Mechanization Meant No More
But when mechanization came to the island in the 60’s, La Bonnotte suffered. Its low yield of 100g to 200g per foot meant that farmers could not make a decent return and with their conversion from handpicking to mechanization, other tuber varieties won out. This is why it disappeared altogether from the market by around 1965.
However, because Ile de Noirmoutier had become so famous from its Early Potato variety of La Bonnotte, a group of farmers were determined to resuscitate it. In the ’90s, the Agricultural Co-Operative of the Isle of Noirmoutier went to the INRA (French National Institute of Agricultural Research) in Brest and asked them to regenerate exact copies of La Bonnotte. This replication was highly successful and yielded this little potato that is true in taste as well as form.
“Now part of the agricultural heritage, La Bonnotte is an undeniable element of the island’s identity.”

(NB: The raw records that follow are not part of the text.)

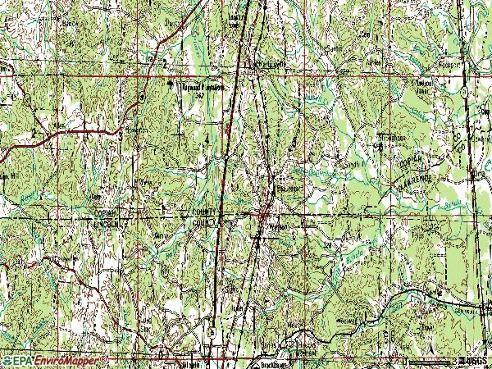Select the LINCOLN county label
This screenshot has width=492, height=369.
tap(107, 224)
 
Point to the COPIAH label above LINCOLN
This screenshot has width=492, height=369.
tap(107, 214)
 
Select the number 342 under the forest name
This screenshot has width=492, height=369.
tap(197, 95)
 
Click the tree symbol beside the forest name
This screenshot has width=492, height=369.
tap(172, 84)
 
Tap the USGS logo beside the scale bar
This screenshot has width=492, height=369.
tap(472, 360)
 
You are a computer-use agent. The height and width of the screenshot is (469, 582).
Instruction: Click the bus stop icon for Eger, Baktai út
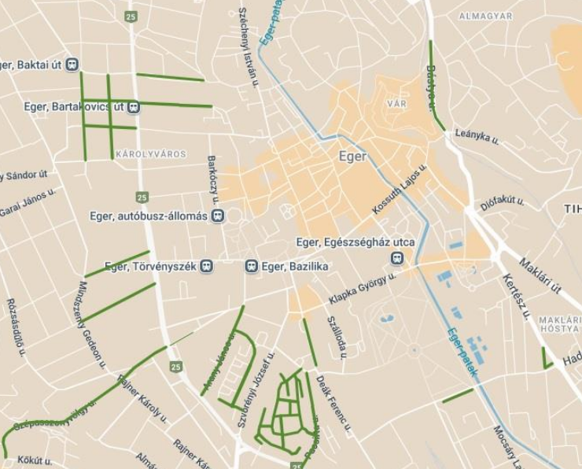(72, 65)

The farmers of The Isle of Noirmoutier harvest 11,000 tons of potatoes a year from an agricultural area of 380 hectares. But only a very small fraction of these are La Bonnotte. Other popular varieties are the Sirtéma, the Lady Christ’l, Charlotte and Jazzy varieties.
But it is La Bonnotte harvested only between May 1st and May 10th that is the best known product of these farmers here on Ile de Noirmoutier, along with the island’s farmed sea salt. The other Early Potatoes, a category to which La Bonnotte belongs, are harvested between late April and early August and are defined as a potato that is fluffy because of the fineness of its skin and because it’s harvested before it reaches maturity.
Where To Stay: Autre Mer, a 2-star Hotel just past the town center. It has that Nantucket feel with reasonable rates and a friendly owner-operator.
32 Avenue Joseph Pineau, Noirmoutier en L’Ile
Notable: The Bicyle Rental Shop, Cycles Charier, is just across the street. Bicycling is a must while visiting the island. It’s the primary method of transport.